Provided information START

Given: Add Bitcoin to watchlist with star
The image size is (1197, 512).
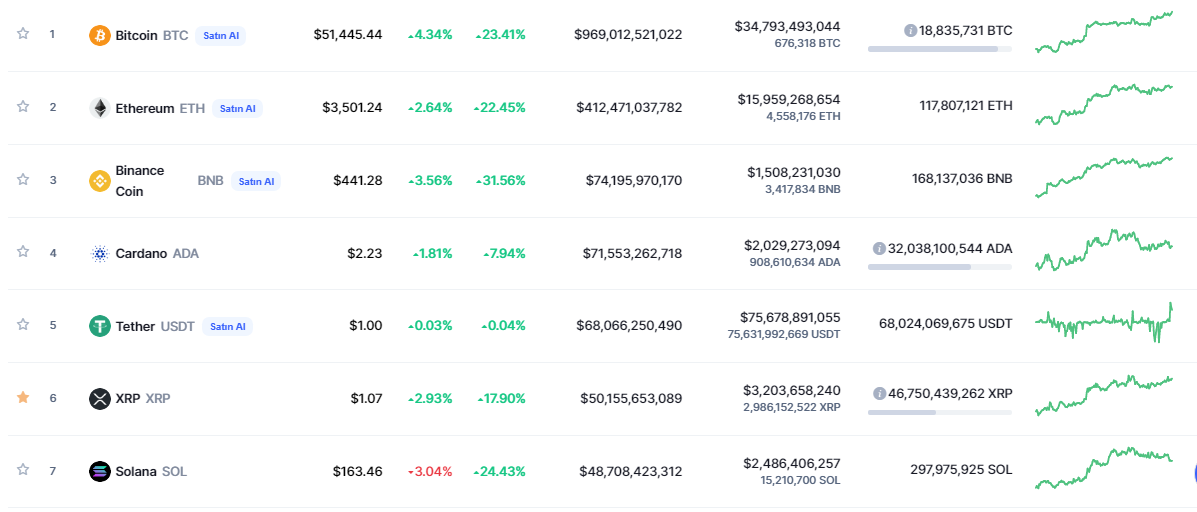Looking at the screenshot, I should coord(23,34).

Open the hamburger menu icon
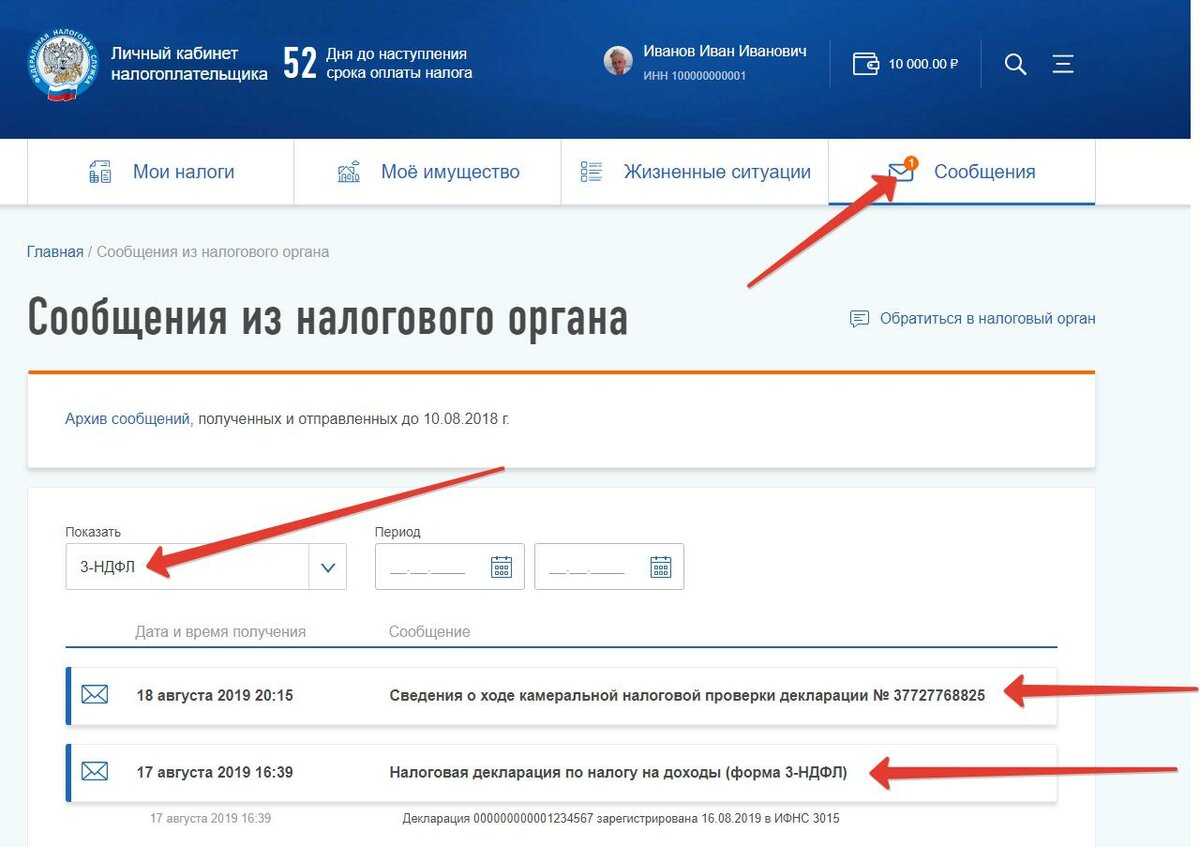1063,64
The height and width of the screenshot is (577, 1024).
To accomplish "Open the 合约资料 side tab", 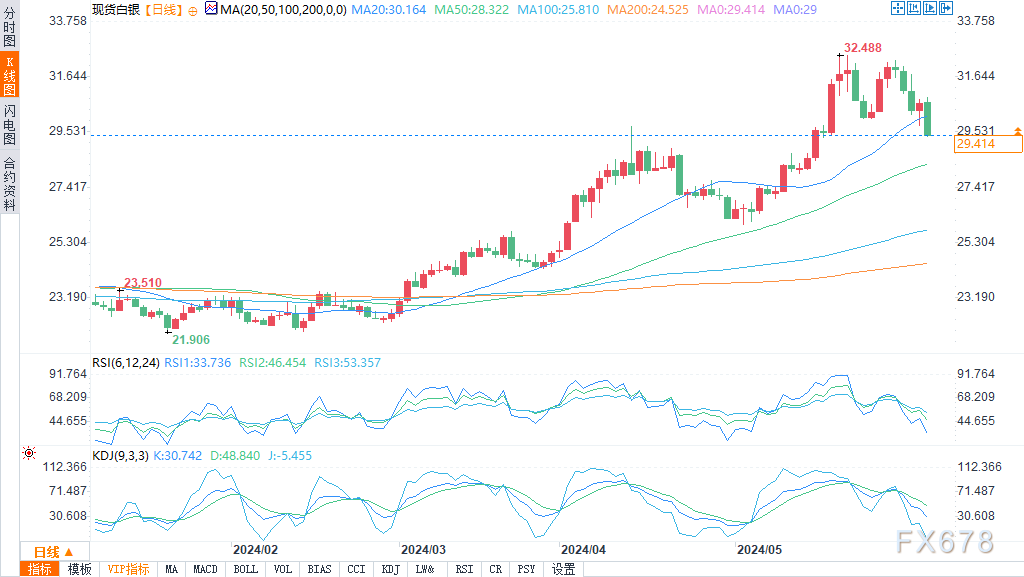I will click(9, 184).
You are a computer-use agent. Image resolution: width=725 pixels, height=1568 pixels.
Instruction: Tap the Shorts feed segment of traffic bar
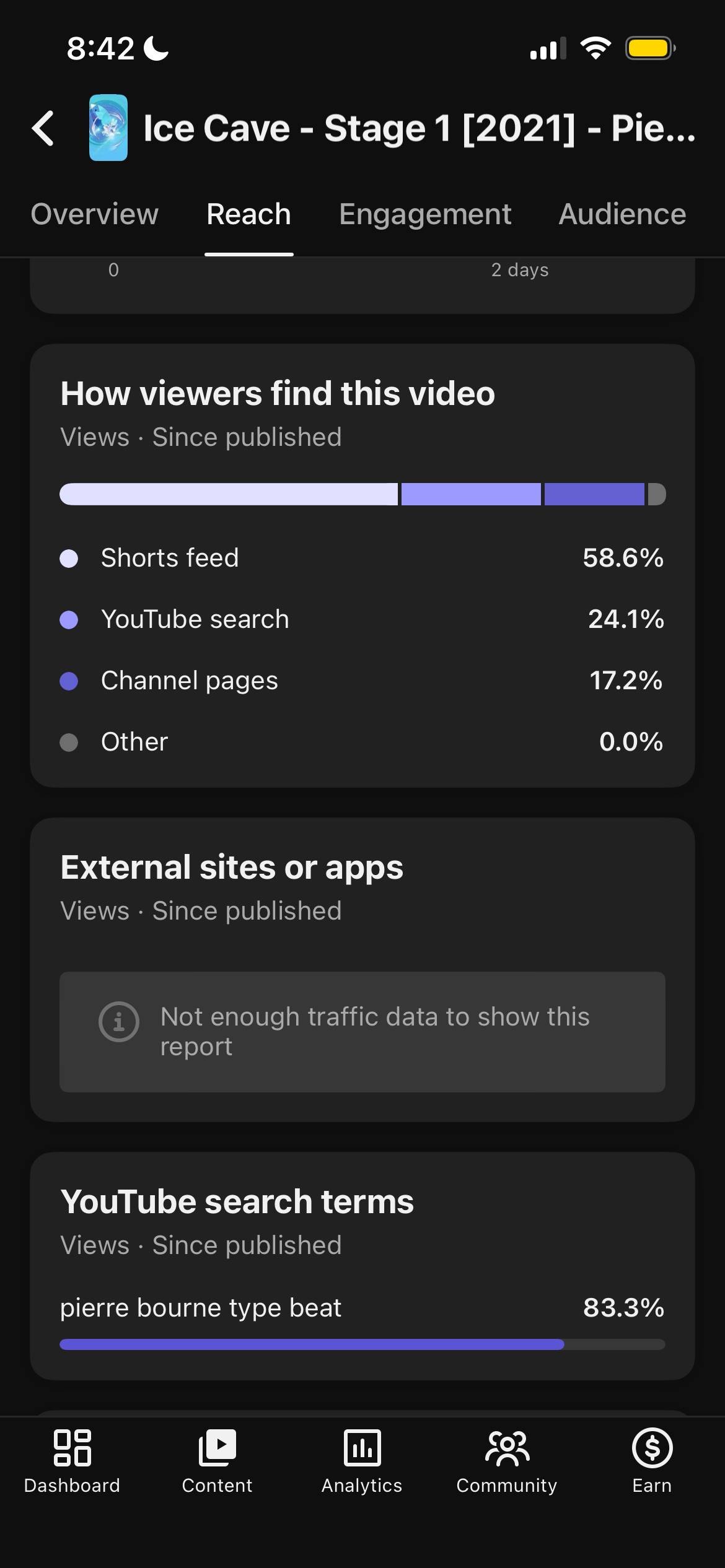click(x=229, y=494)
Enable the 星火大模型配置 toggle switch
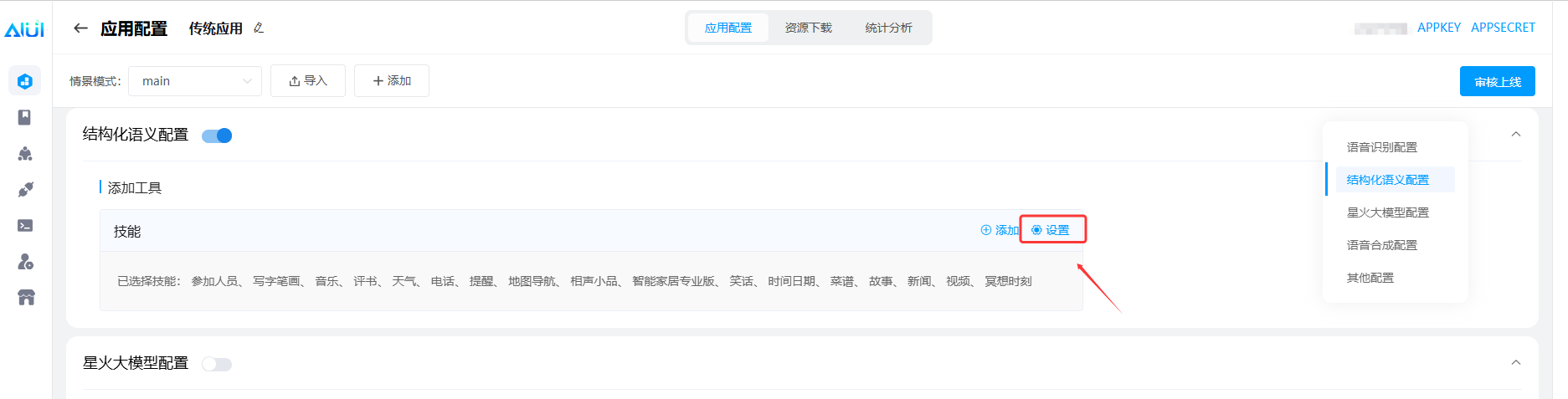 coord(217,364)
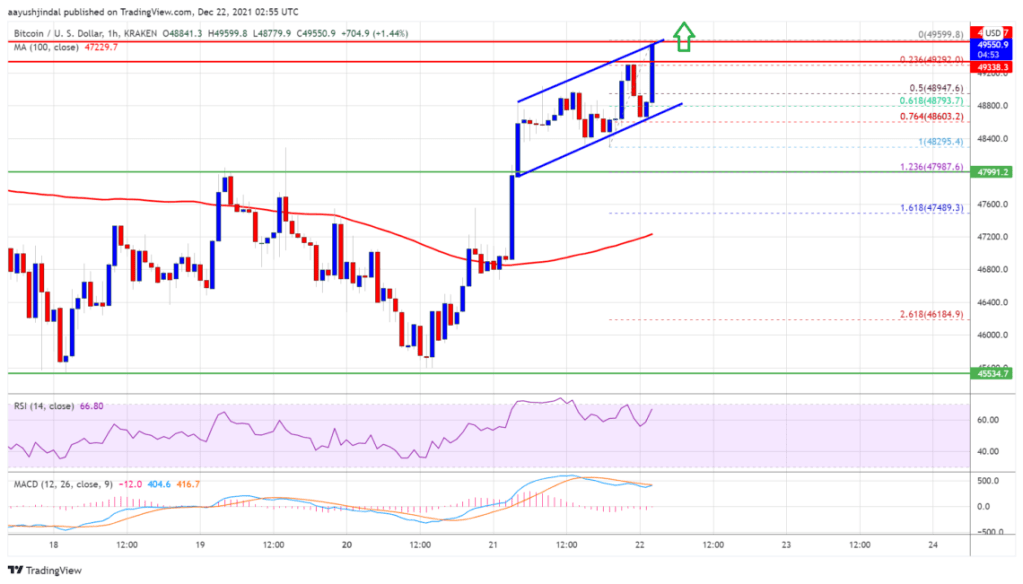Select the green breakout arrow marker

[x=682, y=38]
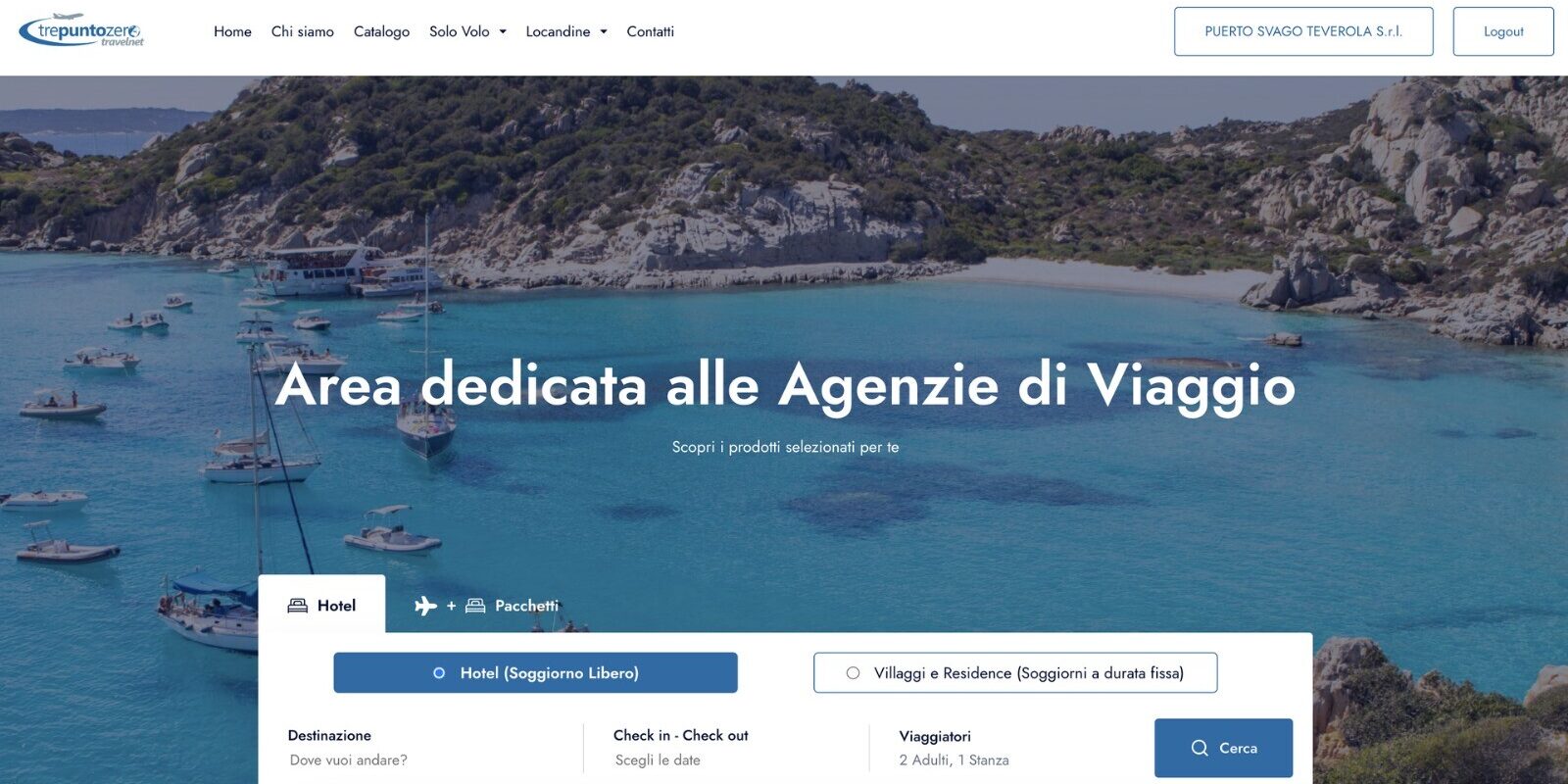Click the trepuntozero travelnet logo
The image size is (1568, 784).
[81, 30]
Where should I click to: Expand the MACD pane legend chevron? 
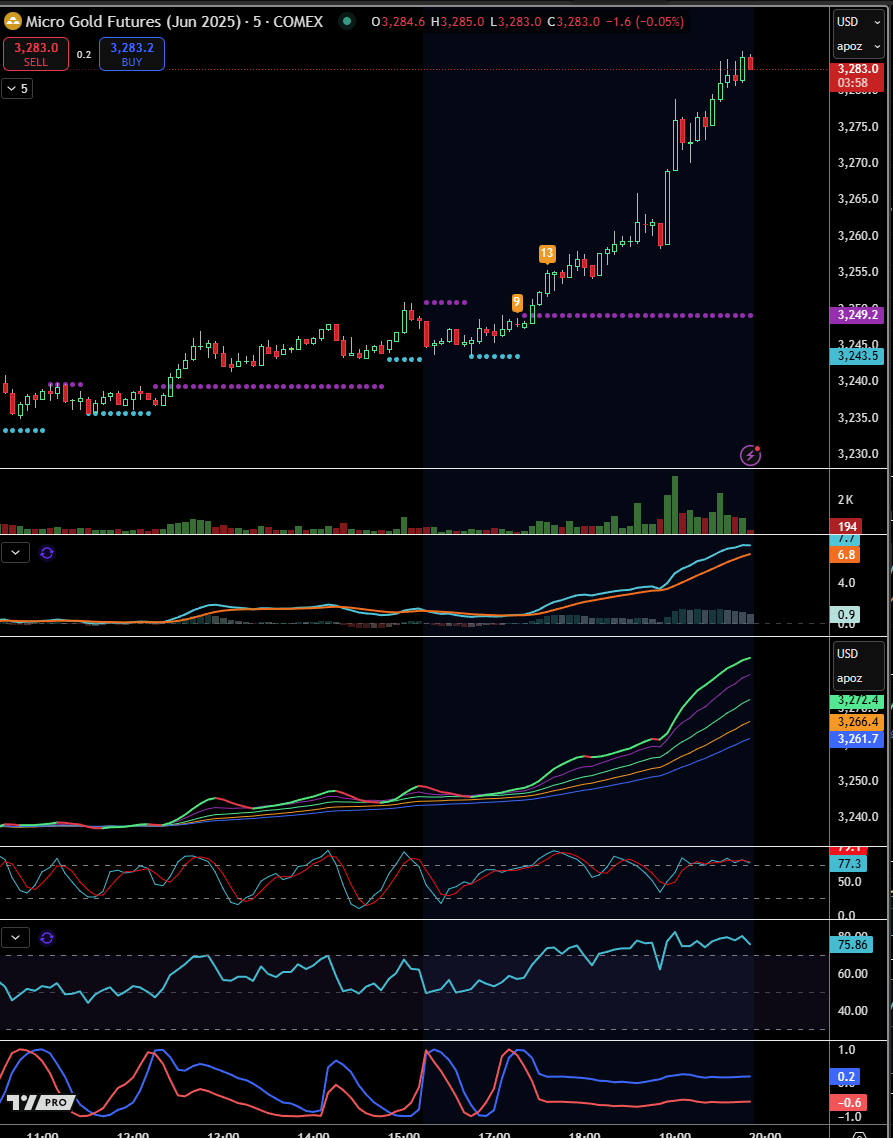click(x=16, y=552)

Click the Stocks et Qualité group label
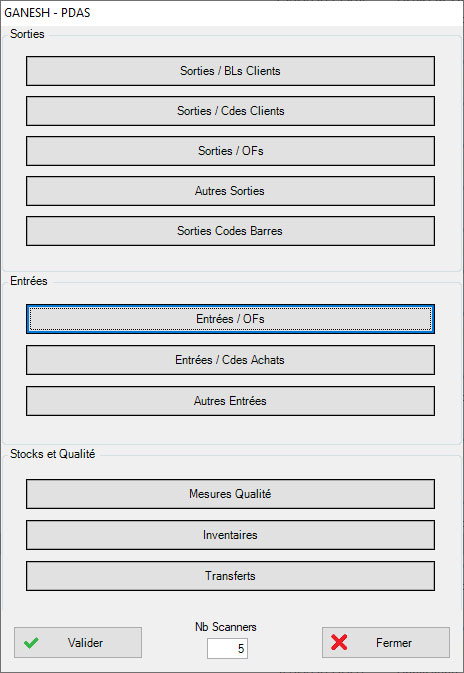click(x=52, y=454)
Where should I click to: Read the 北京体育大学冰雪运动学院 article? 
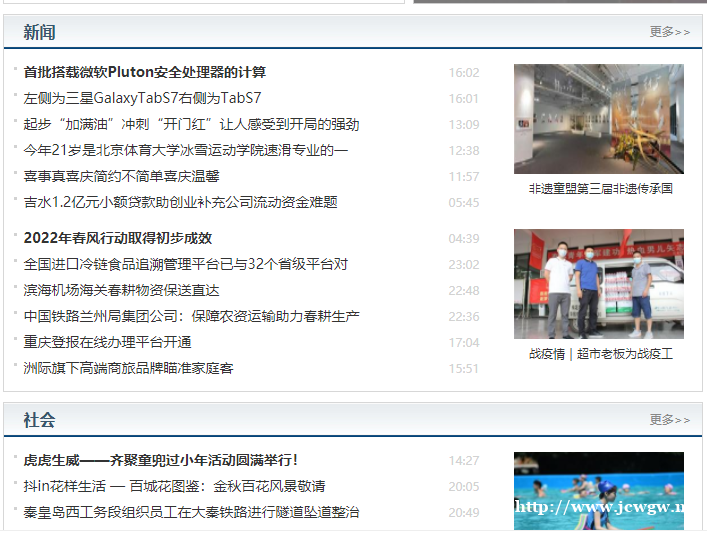point(186,150)
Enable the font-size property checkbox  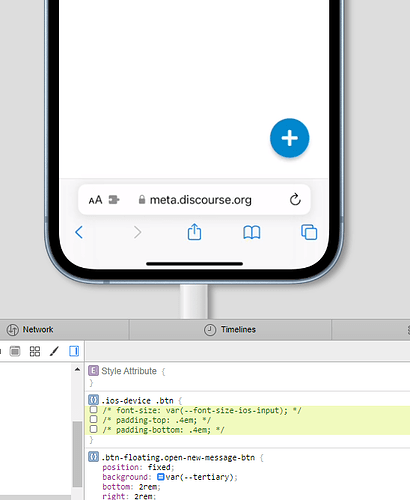(94, 410)
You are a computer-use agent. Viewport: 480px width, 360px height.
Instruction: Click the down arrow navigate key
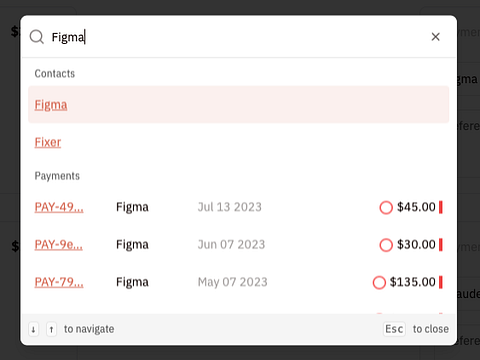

Provided information END

Work order: Copy each line above that has the word "height".

Task output:
The height and width of the screenshot is (577, 1024).
You are a computer-use agent. Image resolution: width=725 pixels, height=1568 pixels.
You are a computer-use agent. Viewport: 480px width, 360px height.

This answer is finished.